Data section:
· · · ·
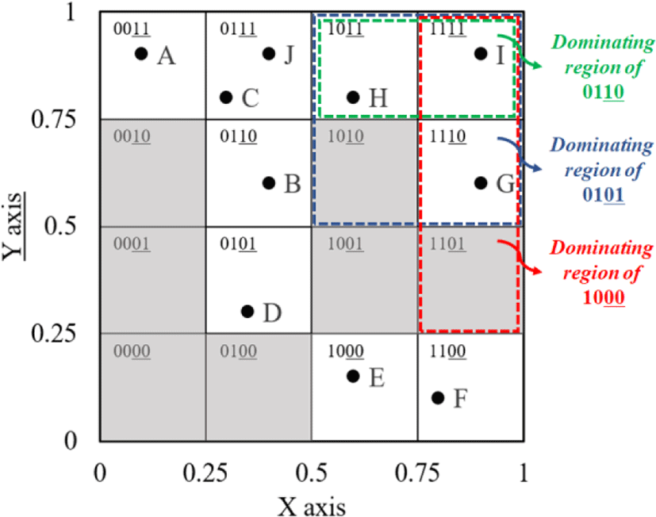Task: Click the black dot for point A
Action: (141, 54)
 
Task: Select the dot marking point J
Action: (269, 54)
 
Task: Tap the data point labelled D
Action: (247, 311)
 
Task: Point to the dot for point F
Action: (438, 398)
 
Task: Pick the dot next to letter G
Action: (481, 183)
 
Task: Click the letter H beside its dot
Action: (378, 98)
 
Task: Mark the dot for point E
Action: (353, 376)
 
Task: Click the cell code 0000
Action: (132, 351)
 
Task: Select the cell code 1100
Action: (447, 351)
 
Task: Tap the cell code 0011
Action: (132, 29)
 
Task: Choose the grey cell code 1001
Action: (345, 244)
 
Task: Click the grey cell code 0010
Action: (132, 136)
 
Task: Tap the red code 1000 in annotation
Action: (604, 298)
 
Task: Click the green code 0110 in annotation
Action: (604, 92)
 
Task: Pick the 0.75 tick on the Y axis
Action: (54, 119)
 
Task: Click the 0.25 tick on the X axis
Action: (205, 473)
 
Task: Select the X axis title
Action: (312, 507)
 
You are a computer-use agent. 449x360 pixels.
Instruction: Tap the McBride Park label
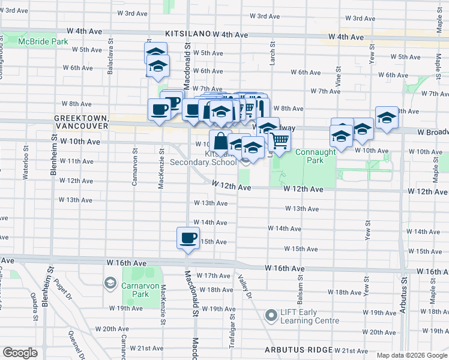43,41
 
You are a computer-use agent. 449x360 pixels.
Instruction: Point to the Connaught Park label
316,157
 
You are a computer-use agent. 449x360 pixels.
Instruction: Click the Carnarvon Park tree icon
110,282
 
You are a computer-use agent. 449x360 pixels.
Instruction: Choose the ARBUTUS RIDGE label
299,349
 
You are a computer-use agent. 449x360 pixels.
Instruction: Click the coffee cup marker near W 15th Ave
188,238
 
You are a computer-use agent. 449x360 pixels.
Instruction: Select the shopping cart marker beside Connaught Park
279,140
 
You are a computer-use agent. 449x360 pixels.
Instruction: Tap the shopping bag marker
220,141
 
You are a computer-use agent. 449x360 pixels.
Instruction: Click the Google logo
20,353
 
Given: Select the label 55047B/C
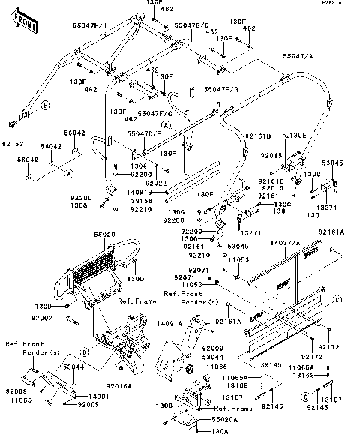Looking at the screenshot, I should click(x=191, y=25).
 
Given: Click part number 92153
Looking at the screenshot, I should click(x=12, y=141).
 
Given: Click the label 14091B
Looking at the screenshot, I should click(x=141, y=192).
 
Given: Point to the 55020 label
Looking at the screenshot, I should click(x=104, y=235).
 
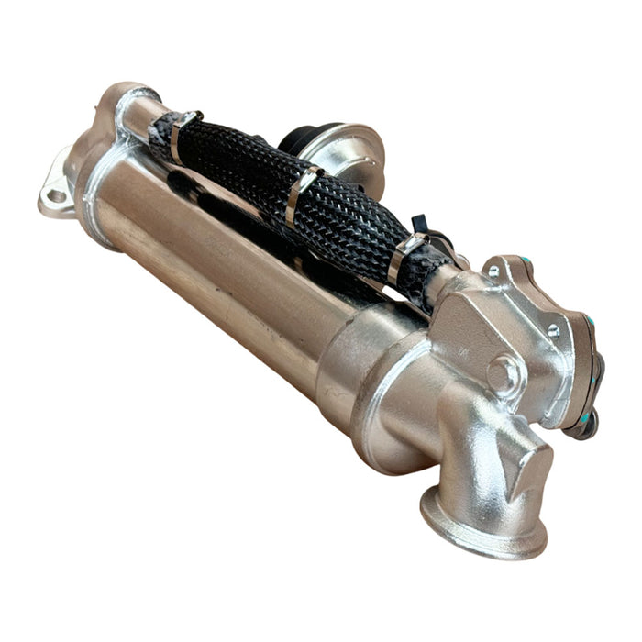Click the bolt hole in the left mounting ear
pyautogui.click(x=55, y=195)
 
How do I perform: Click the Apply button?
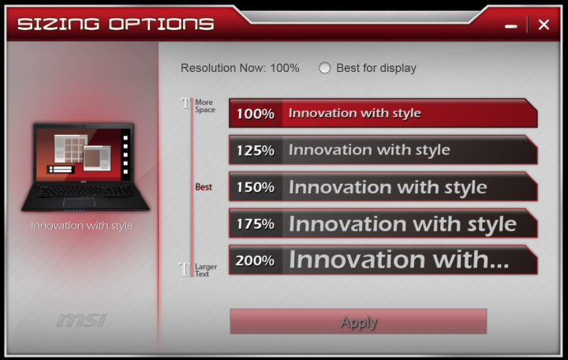click(358, 321)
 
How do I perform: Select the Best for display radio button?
click(324, 68)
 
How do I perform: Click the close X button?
click(544, 24)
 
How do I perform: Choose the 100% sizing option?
click(383, 113)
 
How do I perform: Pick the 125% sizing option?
click(383, 150)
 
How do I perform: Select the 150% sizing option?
click(383, 186)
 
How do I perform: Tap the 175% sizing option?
click(383, 223)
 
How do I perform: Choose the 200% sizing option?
click(383, 260)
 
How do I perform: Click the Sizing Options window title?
· · · ·
Directive:
Rewrite all of the records with every "marker" replaced by "pin" and nothing else changed. Leave the pictures out.

Response:
Task: Click the black dot for point A
Action: (141, 54)
 
Task: Select the dot marking point J
Action: (269, 54)
 
Task: Tap the data point labelled D
Action: (247, 311)
 
Task: Point to the dot for point F
Action: (438, 398)
 
Task: Pick the dot next to letter G
Action: (481, 183)
 
Task: Click the letter H beside its dot
Action: (378, 98)
 
Task: Mark the dot for point E
Action: (353, 376)
 
Task: Click the cell code 0000
Action: (132, 351)
 
Task: Select the cell code 1100
Action: (447, 351)
 
Task: Tap the cell code 0011
Action: (132, 29)
 
Task: Choose the grey cell code 1001
Action: (345, 244)
 
Task: Click the grey cell code 0010
Action: (132, 136)
 
Task: Tap the red code 1000 in annotation
Action: (604, 298)
 
Task: Click the green code 0110 in annotation
Action: (604, 92)
 
Task: Pick the 0.75 tick on the Y axis
Action: (54, 119)
 
Task: Click the 0.25 tick on the X axis
Action: (205, 473)
 
Task: Select the X axis title
Action: (312, 507)
 
You are a computer-use agent. 449x360 pixels.
Instruction: Tap the McBride Park label
43,41
 
You are a computer-use agent. 449x360 pixels.
Instruction: Point to the Connaught Park label
316,157
 
You are a computer-use agent. 449x360 pixels.
Instruction: Click the Carnarvon Park tree icon
110,282
 
You are a computer-use agent. 449x360 pixels.
Instruction: Choose the ARBUTUS RIDGE label
299,349
 
You are a computer-use agent. 449x360 pixels.
Instruction: Click the coffee cup pin near W 15th Ave
188,238
 
You are a computer-use agent. 449x360 pixels.
Instruction: Select the shopping cart pin beside Connaught Park
279,140
 
You are a computer-use agent. 449x360 pixels.
Instruction: Tap the shopping bag pin
220,141
 
You are a computer-use agent. 449x360 pixels.
Instruction: Click the Google logo
20,353
 
Given: Select the label 55047B/C
Looking at the screenshot, I should click(x=191, y=25).
 
Given: Click part number 92153
Looking at the screenshot, I should click(x=12, y=141).
 
Given: Click the label 14091B
Looking at the screenshot, I should click(x=141, y=192).
 
Given: Point to the 55020 label
Looking at the screenshot, I should click(x=104, y=235).
 
Click the bolt hole in the left mounting ear
pyautogui.click(x=55, y=195)
 
How do I perform: Click the Apply button?
click(358, 321)
 
How do I perform: Select the Best for display radio button?
click(324, 68)
 
How do I perform: Click the close X button?
click(544, 24)
 
How do I perform: Choose the 100% sizing option?
click(383, 113)
 
How do I perform: Pick the 125% sizing option?
click(383, 150)
 
How do I perform: Select the 150% sizing option?
click(383, 186)
 
How do I perform: Tap the 175% sizing option?
click(383, 223)
 
How do I perform: Choose the 200% sizing option?
click(383, 260)
 
How do I perform: Click the Sizing Options window title?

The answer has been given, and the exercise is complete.